# [Exercise 1]
Transcribe the passage on the cardiac treatment groups from "All values were" up to and including "Normal Control Group.".
# [Exercise 2]
Pick up the passage on the cardiac treatment groups at the point where it ends and continue it.

====== Supplied passage ======

All values were expressed as mean±SD; (n=6). Statistical analysis was done by one-way ANOVA followed by Dunnett’s t-test where TNG, TKG, SMG, and SRG groups were compared to ICG, while ICG and PNG were compared to NCG and the values were found to be statistically highly significant at ^ap<0.001 and statistically very significant at ^bp<0.01. Where TNG is Test Nanoparticle Group, TKG is Test Khamira Group, SMG is Standard Metoprolol Group, SRG is Standard Ramipril group, ICG is Isoprenaline Control Group, PNG is Per se Nanoparticle Group, NCG is Normal Control Group.

Cell (Myocyte) size determination

The histopathology of the myocardium was done followed by staining with hematoxylin and eosin Y dye of different treatment groups later subjected to Image J software and the size of the cell was determined and shown in Figure 15.

====== Records ======

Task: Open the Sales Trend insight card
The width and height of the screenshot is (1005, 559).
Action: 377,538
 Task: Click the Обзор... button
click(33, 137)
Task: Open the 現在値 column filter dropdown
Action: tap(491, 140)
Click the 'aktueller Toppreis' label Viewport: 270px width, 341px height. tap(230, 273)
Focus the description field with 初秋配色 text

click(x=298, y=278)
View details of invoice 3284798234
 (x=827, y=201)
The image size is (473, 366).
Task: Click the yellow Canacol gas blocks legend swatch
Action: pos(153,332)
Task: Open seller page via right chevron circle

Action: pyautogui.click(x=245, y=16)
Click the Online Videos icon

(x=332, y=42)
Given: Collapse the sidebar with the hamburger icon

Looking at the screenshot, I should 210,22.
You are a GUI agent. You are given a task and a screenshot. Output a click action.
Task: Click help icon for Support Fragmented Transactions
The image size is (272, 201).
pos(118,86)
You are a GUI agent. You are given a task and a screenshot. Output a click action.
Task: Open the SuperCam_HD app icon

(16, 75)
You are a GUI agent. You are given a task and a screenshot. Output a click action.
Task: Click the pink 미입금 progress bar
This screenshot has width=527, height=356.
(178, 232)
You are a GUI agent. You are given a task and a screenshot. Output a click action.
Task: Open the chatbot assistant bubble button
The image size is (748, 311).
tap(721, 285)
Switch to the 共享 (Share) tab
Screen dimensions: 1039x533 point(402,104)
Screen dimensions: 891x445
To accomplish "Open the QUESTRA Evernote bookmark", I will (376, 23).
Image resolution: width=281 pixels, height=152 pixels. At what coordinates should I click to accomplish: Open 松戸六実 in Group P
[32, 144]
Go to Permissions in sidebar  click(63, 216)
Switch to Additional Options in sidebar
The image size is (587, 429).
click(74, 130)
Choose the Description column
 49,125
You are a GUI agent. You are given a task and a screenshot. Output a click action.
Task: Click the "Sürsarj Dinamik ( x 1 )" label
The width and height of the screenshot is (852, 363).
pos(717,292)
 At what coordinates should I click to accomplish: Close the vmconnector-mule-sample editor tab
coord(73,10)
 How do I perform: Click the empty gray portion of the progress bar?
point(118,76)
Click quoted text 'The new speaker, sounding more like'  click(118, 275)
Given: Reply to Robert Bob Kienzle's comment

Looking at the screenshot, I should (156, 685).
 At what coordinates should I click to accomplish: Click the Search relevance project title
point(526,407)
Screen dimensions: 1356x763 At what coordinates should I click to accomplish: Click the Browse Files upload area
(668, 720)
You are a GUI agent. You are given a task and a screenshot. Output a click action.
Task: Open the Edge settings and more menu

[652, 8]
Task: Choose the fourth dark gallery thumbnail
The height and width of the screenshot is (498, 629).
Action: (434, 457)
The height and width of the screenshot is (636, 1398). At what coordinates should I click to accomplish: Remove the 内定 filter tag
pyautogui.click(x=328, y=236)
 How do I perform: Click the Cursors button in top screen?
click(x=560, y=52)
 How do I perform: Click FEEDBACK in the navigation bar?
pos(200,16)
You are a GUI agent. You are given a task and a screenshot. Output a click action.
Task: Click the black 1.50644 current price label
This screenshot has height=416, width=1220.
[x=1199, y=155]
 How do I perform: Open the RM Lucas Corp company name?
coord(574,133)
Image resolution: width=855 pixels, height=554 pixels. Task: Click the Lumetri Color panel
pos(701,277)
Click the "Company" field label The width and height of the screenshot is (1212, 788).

======

# [Your response 1]
All values were expressed as mean±SD; (n=6). Statistical analysis was done by one-way ANOVA followed by Dunnett’s t-test where TNG, TKG, SMG, and SRG groups were compared to ICG, while ICG and PNG were compared to NCG and the values were found to be statistically highly significant at ^ap<0.001 and statistically very significant at ^bp<0.01. Where TNG is Test Nanoparticle Group, TKG is Test Khamira Group, SMG is Standard Metoprolol Group, SRG is Standard Ramipril group, ICG is Isoprenaline Control Group, PNG is Per se Nanoparticle Group, NCG is Normal Control Group.

# [Your response 2]
Figure 15. Myocyte cross-sectional area of different treatment groups.

All values were expressed as mean±SD; (n=6). Statistical analysis was done by one-way ANOVA followed by Dunnett’s t-test where TNG, TKG, SMG and SRG groups were compared to ICG, while ICG and PNG were compared to NCG and the values were found to be statistically highly significant at ^ap<0.0001 and statistically very significant at ^bp<0.001. Where TNG is Test Nanoparticle Group, TKG is Test Khamira Group, SMG is Standard Metoprolol Group, SRG is Standard Ramipril group, ICG is Isoprenaline Control Group, PNG is Per se Nanoparticle Group, NCG is Normal Control Group.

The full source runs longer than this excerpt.